Input material:
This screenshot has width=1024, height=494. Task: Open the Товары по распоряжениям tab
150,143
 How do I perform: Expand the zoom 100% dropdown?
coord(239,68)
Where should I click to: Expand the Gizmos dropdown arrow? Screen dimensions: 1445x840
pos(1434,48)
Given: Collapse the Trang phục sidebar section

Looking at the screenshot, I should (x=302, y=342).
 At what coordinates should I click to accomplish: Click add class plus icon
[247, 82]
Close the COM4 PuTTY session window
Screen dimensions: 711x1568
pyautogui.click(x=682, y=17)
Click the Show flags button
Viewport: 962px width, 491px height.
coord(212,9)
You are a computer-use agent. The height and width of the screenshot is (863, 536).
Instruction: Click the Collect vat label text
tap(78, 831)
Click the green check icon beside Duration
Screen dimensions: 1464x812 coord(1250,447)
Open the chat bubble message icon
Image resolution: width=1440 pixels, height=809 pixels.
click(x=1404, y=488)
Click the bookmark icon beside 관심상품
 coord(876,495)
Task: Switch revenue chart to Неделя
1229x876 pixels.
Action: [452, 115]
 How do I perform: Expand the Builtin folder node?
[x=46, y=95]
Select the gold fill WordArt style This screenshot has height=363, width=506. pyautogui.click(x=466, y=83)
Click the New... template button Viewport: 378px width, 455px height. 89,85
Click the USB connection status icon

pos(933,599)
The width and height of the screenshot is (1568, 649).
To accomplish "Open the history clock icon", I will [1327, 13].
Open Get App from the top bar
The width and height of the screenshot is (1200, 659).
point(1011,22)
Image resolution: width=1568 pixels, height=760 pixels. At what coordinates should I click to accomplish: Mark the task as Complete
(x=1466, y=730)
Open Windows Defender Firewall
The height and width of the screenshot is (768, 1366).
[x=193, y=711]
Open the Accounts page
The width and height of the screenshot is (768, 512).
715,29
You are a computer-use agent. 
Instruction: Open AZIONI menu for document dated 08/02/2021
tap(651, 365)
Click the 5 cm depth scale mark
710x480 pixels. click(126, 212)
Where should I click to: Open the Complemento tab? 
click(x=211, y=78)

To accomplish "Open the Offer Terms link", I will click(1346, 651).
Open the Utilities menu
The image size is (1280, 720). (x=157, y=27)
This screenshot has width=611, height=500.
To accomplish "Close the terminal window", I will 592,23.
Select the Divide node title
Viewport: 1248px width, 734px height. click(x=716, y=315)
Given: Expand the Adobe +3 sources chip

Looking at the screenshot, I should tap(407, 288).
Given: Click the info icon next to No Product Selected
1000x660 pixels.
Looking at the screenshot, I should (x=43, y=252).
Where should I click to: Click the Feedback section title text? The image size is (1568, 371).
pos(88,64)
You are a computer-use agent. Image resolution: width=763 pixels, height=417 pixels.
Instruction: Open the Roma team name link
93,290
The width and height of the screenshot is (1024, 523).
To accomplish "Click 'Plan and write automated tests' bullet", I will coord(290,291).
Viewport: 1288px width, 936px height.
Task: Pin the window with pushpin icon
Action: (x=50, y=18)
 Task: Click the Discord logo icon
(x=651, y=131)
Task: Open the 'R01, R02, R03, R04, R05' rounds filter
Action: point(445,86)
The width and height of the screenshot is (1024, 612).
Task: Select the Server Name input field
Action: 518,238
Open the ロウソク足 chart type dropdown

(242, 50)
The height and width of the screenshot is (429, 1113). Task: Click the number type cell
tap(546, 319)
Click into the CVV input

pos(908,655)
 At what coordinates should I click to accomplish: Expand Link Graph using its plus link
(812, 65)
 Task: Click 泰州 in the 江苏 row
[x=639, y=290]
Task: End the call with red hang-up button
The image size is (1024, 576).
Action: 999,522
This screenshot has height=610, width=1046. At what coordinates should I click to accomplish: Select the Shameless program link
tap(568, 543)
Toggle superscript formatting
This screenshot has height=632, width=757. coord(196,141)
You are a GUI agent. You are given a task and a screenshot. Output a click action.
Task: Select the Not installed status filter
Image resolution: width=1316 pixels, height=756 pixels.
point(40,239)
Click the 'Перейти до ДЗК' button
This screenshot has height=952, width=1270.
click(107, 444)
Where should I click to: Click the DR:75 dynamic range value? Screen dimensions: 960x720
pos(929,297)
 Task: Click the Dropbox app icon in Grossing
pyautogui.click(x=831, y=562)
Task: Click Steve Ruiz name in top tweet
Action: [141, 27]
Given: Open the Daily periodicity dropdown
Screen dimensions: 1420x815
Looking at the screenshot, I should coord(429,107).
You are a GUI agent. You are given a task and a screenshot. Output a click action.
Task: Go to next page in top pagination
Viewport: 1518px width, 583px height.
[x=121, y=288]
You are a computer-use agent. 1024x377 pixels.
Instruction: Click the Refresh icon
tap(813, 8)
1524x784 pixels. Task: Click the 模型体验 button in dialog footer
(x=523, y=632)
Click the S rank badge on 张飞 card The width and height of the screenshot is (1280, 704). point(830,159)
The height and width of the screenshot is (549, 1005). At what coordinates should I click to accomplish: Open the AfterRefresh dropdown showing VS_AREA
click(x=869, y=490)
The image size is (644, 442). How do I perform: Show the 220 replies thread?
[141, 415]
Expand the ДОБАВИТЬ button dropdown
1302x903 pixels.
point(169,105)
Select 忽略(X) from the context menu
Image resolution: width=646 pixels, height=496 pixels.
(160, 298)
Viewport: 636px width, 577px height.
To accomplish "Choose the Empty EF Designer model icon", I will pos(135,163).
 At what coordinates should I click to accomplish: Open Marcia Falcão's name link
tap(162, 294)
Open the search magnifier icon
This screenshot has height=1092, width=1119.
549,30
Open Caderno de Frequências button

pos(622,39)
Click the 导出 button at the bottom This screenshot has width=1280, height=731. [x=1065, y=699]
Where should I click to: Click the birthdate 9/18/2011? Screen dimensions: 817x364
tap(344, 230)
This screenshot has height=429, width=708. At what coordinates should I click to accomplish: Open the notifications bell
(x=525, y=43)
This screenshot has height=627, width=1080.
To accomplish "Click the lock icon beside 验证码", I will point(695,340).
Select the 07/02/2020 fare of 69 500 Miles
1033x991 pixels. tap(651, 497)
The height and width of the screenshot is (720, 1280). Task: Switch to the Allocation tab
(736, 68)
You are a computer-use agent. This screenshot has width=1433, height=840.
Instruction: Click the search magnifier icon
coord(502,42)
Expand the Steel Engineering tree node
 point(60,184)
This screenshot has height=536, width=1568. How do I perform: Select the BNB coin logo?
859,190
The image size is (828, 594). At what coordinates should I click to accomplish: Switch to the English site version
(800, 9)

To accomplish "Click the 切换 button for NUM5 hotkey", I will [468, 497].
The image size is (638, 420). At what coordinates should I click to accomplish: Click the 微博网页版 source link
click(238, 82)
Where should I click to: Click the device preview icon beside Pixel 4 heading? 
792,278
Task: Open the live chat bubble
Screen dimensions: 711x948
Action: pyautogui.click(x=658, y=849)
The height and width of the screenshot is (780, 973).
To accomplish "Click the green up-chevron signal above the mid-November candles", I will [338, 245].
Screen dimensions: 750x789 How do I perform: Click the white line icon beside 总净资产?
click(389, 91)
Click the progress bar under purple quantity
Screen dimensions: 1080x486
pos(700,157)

Task directions: Take each line above that contains "bubble" and copy it out.

Exercise output:
Open the chat bubble message icon
Task: Open the live chat bubble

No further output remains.